People who volunteer for the challenging work of picking fruit for the Gleaning Project can take as much fruit as they want. Mayne said many volunteers can or dehydrate what they don’t eat. Agencies like the Food Bank do not have the ability to lay up fruit for later distribution. As a result they have a cost-of-care challenge with fresh fruit. Mayne said there are several barriers getting fruit to low income citizens. The preventable tragedy for Mayne is that families and society are losing the battle between fresh fruit and candy, which according to Mayne is an important aspect of food insecurity and the cycle of poverty. The problem is, low-quality food stores well.
“The Food Bank has a cost-of-care challenge. They are really trying to provide the maximum number of calories to a needy community. The first thing they’re going to buy is nonperishable food because it doesn’t rot. They’re also going to take donations. A lot of the donations they ask for them to be nonperishable, because they can’t say who is going to show up day-to-day to take the food. But if they do get fruits and vegetables, a lot of times those are fruits and vegetables that are either very green, and they have purchased those with their with their modest budget, or they have been donated by say, an organization like Walmart.

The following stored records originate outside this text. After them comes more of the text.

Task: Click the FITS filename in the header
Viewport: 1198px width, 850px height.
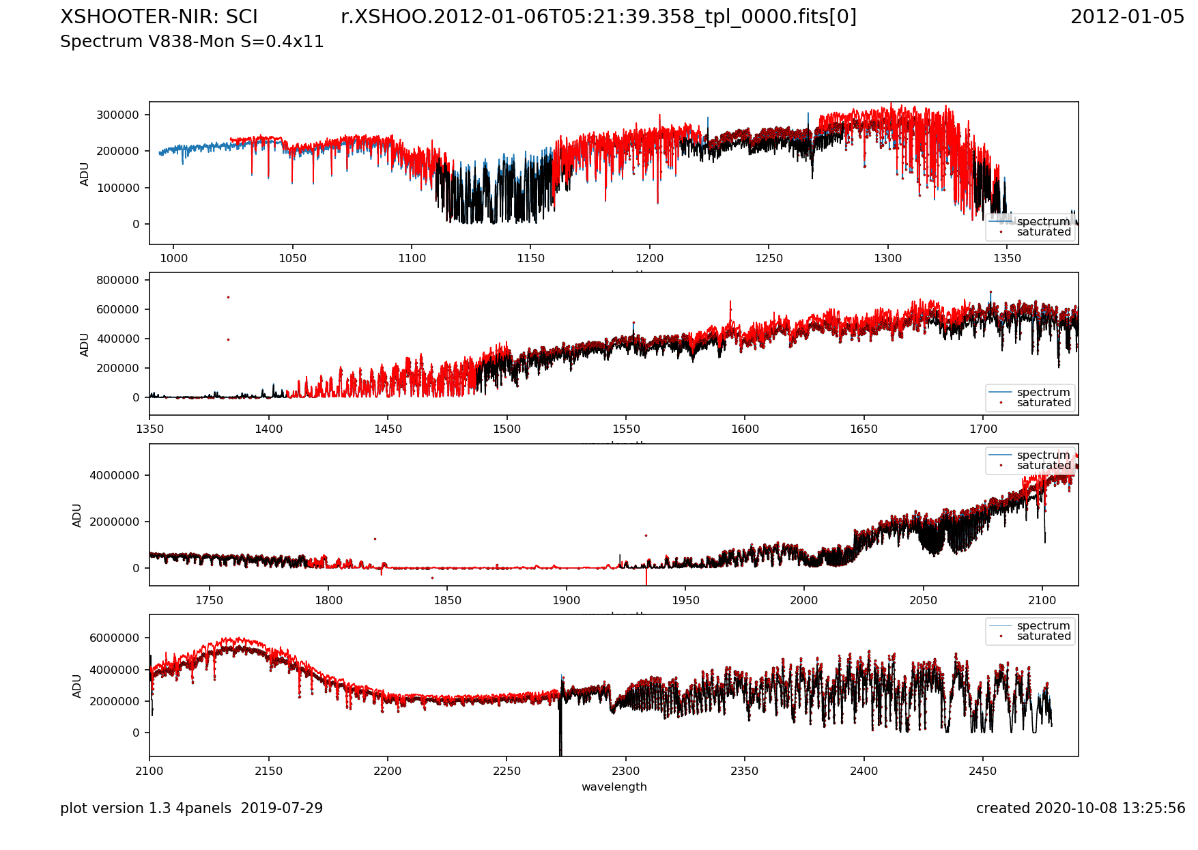Action: (x=598, y=17)
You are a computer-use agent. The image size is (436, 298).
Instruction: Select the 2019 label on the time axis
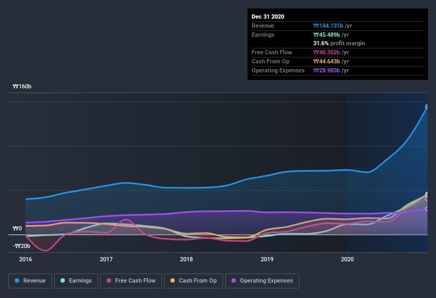[x=267, y=259]
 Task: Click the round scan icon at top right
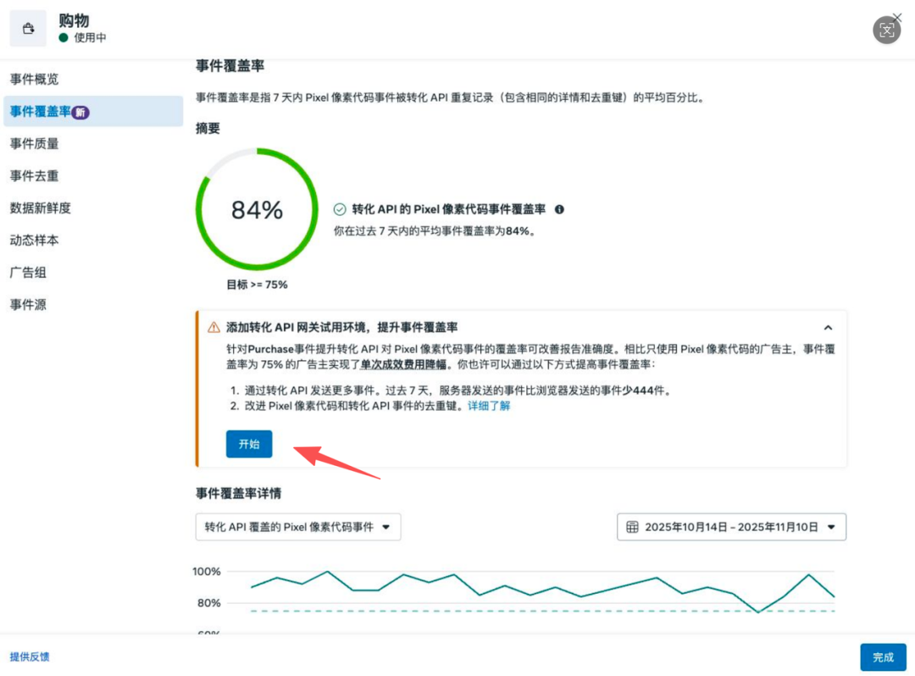[x=886, y=30]
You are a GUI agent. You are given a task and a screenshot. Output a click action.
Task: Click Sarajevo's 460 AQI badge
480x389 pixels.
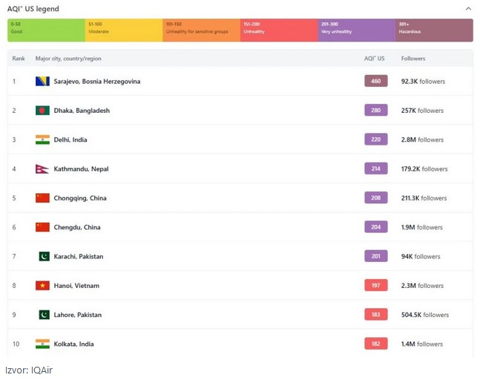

“Walmart is donating massive amounts of green fruit to the food bank of Northern Nevada. I’ve been to the facility. I’ve seen it. It’s a great thing that they do that as an organization and as a corporation. The only problem with very green fruit is that green bananas and sour grapes and mealy Red Delicious apples do not entice children to eat fruit. Unfortunately, it teaches them that fruit really isn’t that good. It’s just okay. It can’t compete with Sour Patch Kids and it can’t compete with Jolly Ranchers, so we’re losing that battle. We are losing the battle, fruit against snack food and candy, soda.
“The good news is that a homegrown piece of fruit can compete because the homegrown piece of fruit hasn’t been picked green. We’re picking it right. We’re picking it when it’s been it’s been ripened on the tree. It is tart and it is sweet, so there we have something that can compete with Sour Patch Kids. In fact, a plum is the Jolly Rancher of the fruit world. We’re seeing kids at Boys and Girls Club take this fruit and want to eat it. Maybe not even being able to stop eating it. So we just give them a little because we don’t want anyone to get a tummy ache, but realistically speaking, we need to get people started very early eating fruit and realizing what it is.”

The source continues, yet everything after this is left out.